BY RICHARD STARNES, OTTAWA CITIZENJANUARY 25, 2011

Almost 36,000 fans squeezed into White Hart Lane stadium recently to watch Tottenham play Manchester United in one of the biggest Premier League matches of the English soccer season. Among them was a small band of wide-eyed Ottawans who confess to being serious football fans -- football with an oblong ball, not a round one.

I am unsure whether John Ruddy has ever attended a soccer game. Roger Greenberg confesses he hasn't seen one since the Montreal Olympics and Jeff Hunt has only recently been blooded in the game.

The same cannot be said of Bill Shenkman, a major shareholder in Millwall, a South London championship team (that's one division down from the Premier League). And it most certainly cannot be said of John Pugh, the Ottawa Fury owner, who played the game at a serious level and, at various stages, got paid for his passion. So what on earth were the men who make up what Shenkman likes to call the Dream Team doing spending two days soaking in the sporting culture that is English soccer?
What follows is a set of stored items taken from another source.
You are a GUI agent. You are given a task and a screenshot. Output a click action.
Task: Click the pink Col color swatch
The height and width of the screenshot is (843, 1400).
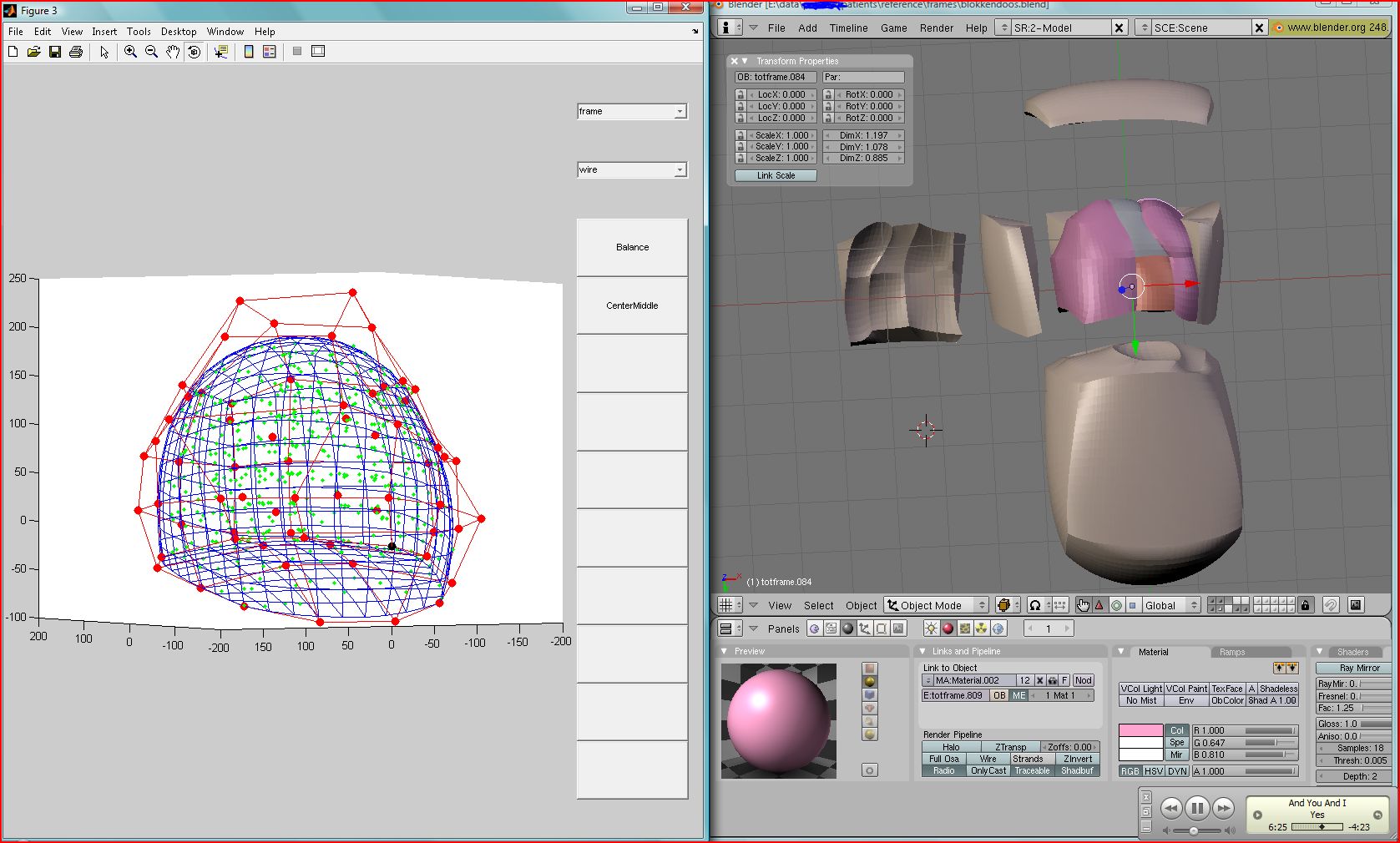tap(1140, 730)
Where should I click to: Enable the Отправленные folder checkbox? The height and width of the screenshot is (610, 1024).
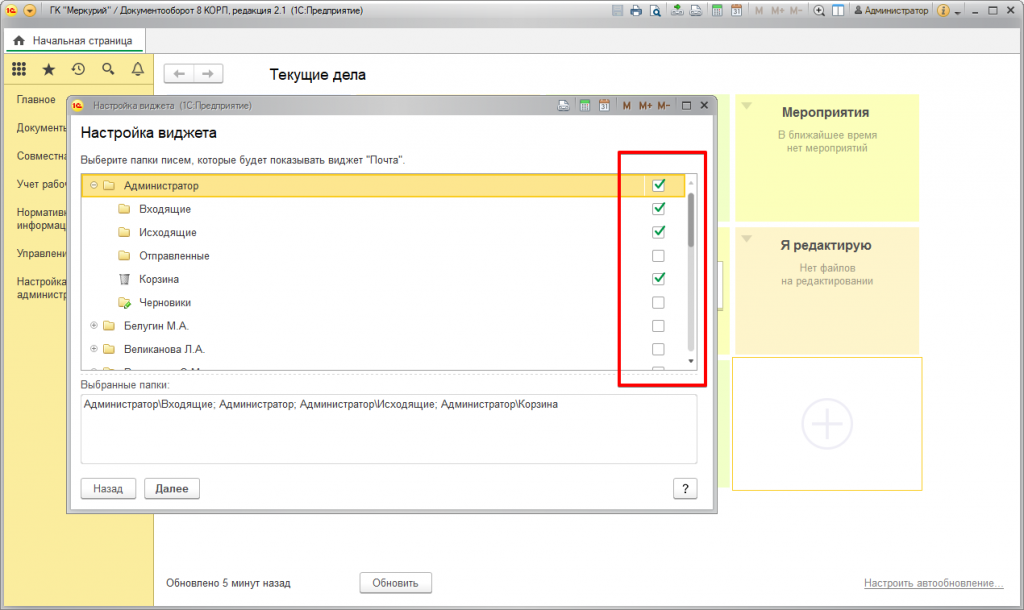(x=658, y=256)
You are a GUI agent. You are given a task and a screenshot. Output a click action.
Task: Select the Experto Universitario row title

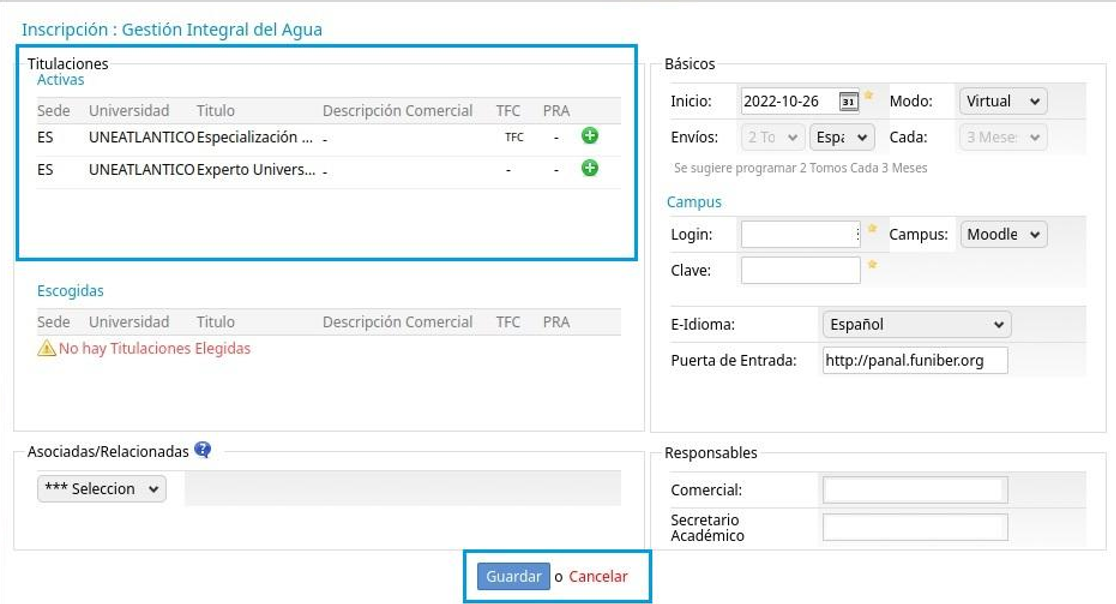coord(255,170)
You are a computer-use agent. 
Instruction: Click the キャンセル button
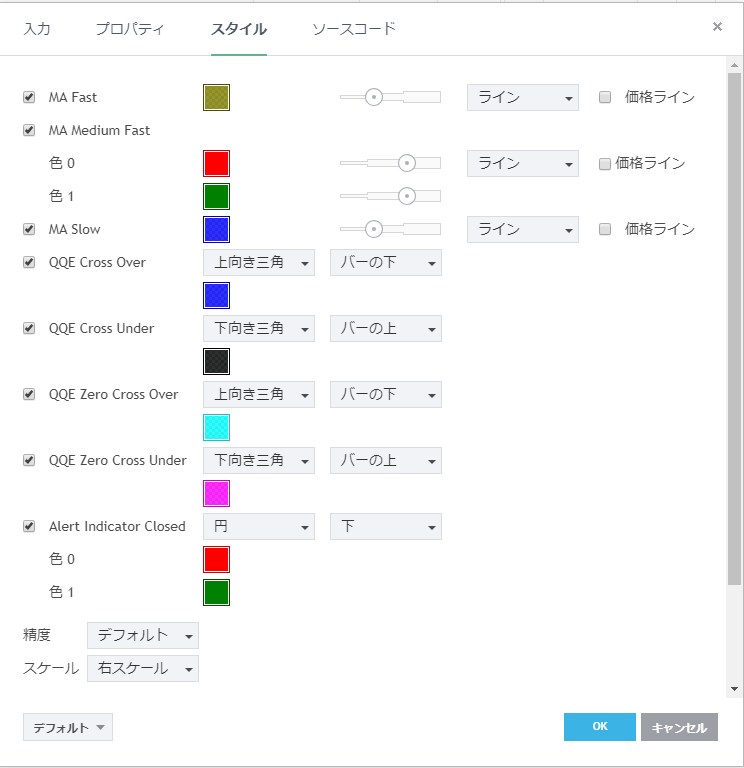pyautogui.click(x=679, y=727)
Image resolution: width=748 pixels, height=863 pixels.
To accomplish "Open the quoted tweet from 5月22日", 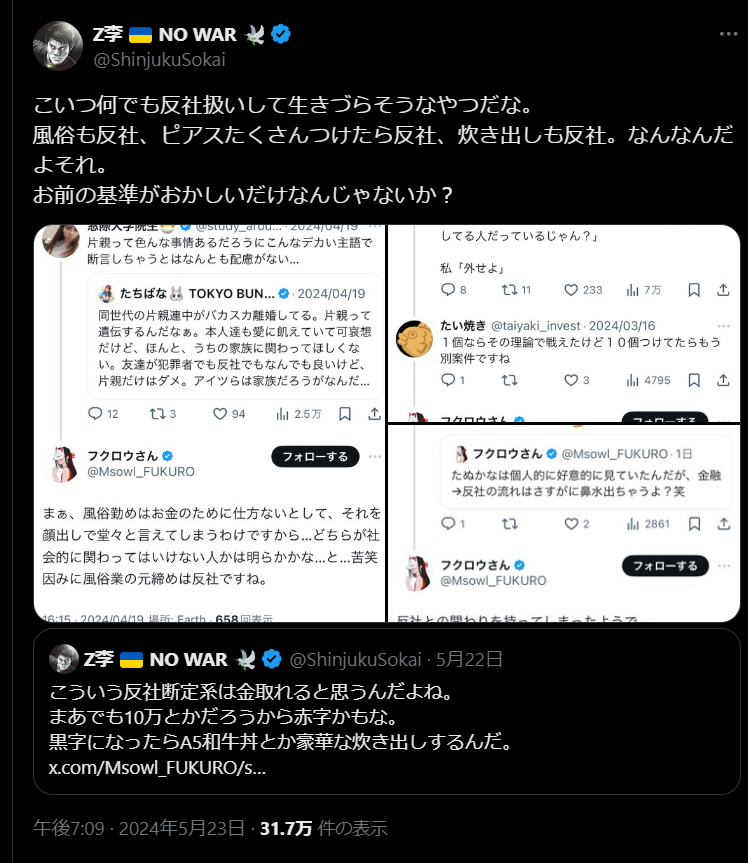I will tap(386, 711).
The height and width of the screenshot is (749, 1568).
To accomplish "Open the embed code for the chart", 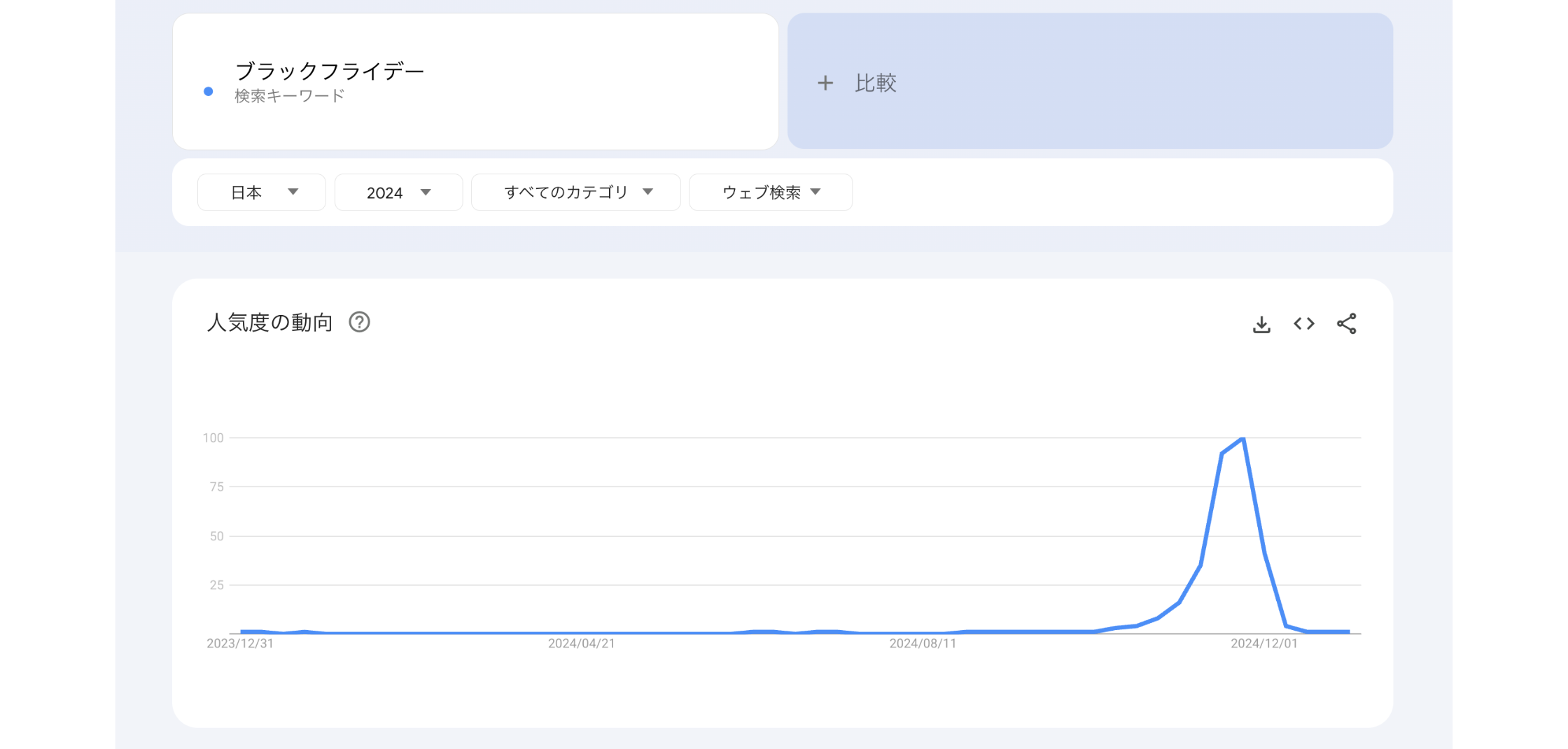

I am guessing it started out as a due diligence trip for this Ottawa Sports and Entertainment Group that is hell bent on restoring decrepit Frank Clair Stadium, revitalizing Lansdowne Park and, among other things, establishing an entertainment centre that includes Hunt's junior hockey Ottawa 67's, the new version of the CFL Rough Riders and a professional North American soccer franchise.

I also have no reason to doubt it turned into much more than that.

"People have been calling it a soccer fan's dream," Hunt said of a visit that included watching Shenkman's Millwall defeat Ipswich Town on Saturday and Tottenham and Man U playing to a 0-0 draw (they, of course, might call that a tie).

"But I have to broaden that into it being any sports fan's dream trip," Hunt said. "Even if you had a very modest interest in the game, you couldn't help but enjoy it."

For me, the most pleasing aspect of this weekend was that these men were eager to know exactly why soccer is the world's game, to know what they might expect when pro soccer hits Bank Street, to realize it is far more than makeweight for a CFL revival.

It may sound banal to suggest these wealthy men, three of whom are arguably the most successful developers in our city, are self-confessed sports jocks. But it is clear they are and it is also clear they mean business when it comes to successful franchises in the stadium they are helping to revitalize.

So what memories did Greenberg come away with?

On Saturday, impeccable host Shenkman had arranged for the group to be part of the centre-field ceremonies before the Millwall game. They were treated to lunch, soaked up the atmosphere and watched as even a club that attracts maybe 7,000 for a game took great pains to treat its fans well.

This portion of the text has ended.